Desde ese entonces, ese simple lema sale a colación cada vez que un candidato emplea como arma política el desempeño de un contendor en ejercicio.

De nuevo, 20 años después, la economía interna de Estados Unidos se perfila otra vez como el tema prioritario en la carrera hacia la Casa Blanca a definirse en noviembre próximo.

Las estadísticas oficiales muestran que el Gobierno de Barack Obama ha sido incapaz de guiar a la superpotencia a una sólida recuperación después de la crisis financiera del 2008.

Es cierto que el inexperto mandatario recibió una herencia tóxica de su antecesor George W. Bush, y que tomó difíciles decisiones como el multimillonario plan de estímulos y el salvamento a la industria automotriz.

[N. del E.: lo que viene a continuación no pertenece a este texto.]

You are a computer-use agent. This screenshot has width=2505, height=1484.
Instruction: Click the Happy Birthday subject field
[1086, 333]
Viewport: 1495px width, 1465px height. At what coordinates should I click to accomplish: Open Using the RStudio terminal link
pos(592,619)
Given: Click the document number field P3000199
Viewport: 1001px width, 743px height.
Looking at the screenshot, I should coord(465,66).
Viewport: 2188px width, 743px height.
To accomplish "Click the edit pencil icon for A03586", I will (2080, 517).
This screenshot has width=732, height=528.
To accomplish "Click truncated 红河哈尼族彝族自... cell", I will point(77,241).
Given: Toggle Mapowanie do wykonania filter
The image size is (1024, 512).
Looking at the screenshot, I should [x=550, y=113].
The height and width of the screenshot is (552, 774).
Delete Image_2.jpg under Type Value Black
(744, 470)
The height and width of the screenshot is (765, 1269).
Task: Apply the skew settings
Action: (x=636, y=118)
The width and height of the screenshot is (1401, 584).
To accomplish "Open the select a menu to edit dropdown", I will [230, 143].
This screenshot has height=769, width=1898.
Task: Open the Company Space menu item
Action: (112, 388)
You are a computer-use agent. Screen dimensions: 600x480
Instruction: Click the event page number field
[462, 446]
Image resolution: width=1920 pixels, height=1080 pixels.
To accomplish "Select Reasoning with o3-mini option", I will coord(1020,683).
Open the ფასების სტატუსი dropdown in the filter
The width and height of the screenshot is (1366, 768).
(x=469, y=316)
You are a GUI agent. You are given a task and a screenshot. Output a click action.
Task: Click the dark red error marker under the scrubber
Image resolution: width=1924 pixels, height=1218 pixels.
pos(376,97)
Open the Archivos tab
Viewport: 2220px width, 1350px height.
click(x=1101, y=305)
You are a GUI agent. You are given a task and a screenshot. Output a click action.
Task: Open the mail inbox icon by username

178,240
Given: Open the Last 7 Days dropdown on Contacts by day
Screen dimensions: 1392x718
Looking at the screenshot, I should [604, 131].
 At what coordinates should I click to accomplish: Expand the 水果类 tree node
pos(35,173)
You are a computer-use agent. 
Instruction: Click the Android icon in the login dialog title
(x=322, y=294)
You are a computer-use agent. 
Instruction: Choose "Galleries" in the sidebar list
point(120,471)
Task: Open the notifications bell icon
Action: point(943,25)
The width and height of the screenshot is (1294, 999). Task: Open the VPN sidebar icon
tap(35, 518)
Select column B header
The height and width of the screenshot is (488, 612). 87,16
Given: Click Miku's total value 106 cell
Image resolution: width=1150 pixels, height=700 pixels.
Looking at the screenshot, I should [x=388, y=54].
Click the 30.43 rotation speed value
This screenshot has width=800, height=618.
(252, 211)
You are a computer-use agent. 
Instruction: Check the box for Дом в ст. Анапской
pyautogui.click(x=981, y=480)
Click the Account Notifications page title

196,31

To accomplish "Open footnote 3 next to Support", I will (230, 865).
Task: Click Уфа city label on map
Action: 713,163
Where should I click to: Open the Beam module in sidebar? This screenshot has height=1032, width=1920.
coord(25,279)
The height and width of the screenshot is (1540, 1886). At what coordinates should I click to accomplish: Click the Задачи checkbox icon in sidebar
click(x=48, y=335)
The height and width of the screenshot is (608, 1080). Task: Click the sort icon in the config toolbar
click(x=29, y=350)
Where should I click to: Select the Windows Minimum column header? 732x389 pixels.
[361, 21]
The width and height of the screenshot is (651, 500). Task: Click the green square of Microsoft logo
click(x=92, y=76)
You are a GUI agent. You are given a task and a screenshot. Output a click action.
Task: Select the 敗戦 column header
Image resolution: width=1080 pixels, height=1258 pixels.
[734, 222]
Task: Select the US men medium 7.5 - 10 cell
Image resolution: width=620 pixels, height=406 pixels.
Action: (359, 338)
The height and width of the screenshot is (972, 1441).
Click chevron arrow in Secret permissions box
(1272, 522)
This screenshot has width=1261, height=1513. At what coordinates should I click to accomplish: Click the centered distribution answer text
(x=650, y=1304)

Sin esas inyecciones la situación hoy en día sería mucho peor. No obstante, es muy difícil ganar méritos políticos con base en ese argumento y hablar del hoyo en el que estaría el país si no hubiera seguido el curso trazado.

Las esperanzas de Washington de llegar al 2012 con un entorno más favorable se han venido al piso con los recientes reportes de empleo. En un año electoral como este, es el mercado laboral, y más específicamente los puestos de trabajo, uno de los indicadores más poderosos del éxito de la gestión del Gobierno.

En el pasado mes de mayo, la economía estadounidense creó únicamente 69.000 empleos y la tasa de desocupación subió a 8,2 por ciento, una cifra altísima para los estándares del país del Norte.

Lo más grave es que la anémica generación de empleo es tan persistente que cientos de miles están abandonando por completo la búsqueda de un cargo.

Han sido precisamente estos precarios resultados los que mantienen a la agenda económica como la principal preocupación de los votantes norteamericanos. De hecho, una reciente encuesta de The Wall Street Journal y NBC muestra que el 52 por ciento de los ciudadanos desaprueban la forma como el presidente Obama está manejando la economía.

Los tiempos del carismático mandatario como una ‘estrella pop’ de la política son hoy lejanos: de acuerdo con el sondeo diario de Gallup, mientras el 47 por ciento rechaza su gestión, apenas el 46 por ciento la apoya.

Esta mirada crítica del electorado al balance de la Casa Blanca en el tema del empleo ha desembocado en el crecimiento del respaldo al contendor republicano.

En los últimos meses la cómoda ventaja de varios puntos porcentuales que Obama gozaba sobre Mitt Romney ha desaparecido hasta convertirse en un empate dentro de los márgenes de error. Tal caída a menos de seis meses del día de elecciones se debe casi que exclusivamente al fracaso de la administración en suavizar los efectos de la incertidumbre laboral.

Las estrategias de ambas campañas frente al sombrío panorama laboral han sido muy diferentes.

Los opositores republicanos han aprovechado la condición de empresario de su candidato para prometer un manejo más eficiente de la economía. El mensaje es claro: Romney, su MBA y su experiencia en los negocios sacarán a Estados Unidos de estas estadísticas tan mediocres.

Por el lado de la Casa Blanca demócrata el discurso está anclado en el miedo: un gobierno conservador ayudará a los más ricos y perjudicará a las clases medias y bajas.

Aún es pronto para establecer cuál de los dos abordajes terminará por convencer al electorado en noviembre próximo.

A diferencia de hace cuatro años cuando Barack Obama encarnaba un cambio histórico al ser el primer político negro que llegaba a la Casa Blanca, hoy la esperanza ha dado paso al pesimismo y el estancamiento para muchos estadounidenses, especialmente los más jóvenes.

Lo cierto es que la candidatura que logre proyectar una mayor capacidad para resolver el problema del empleo ganará en noviembre las elecciones presidenciales del 2012.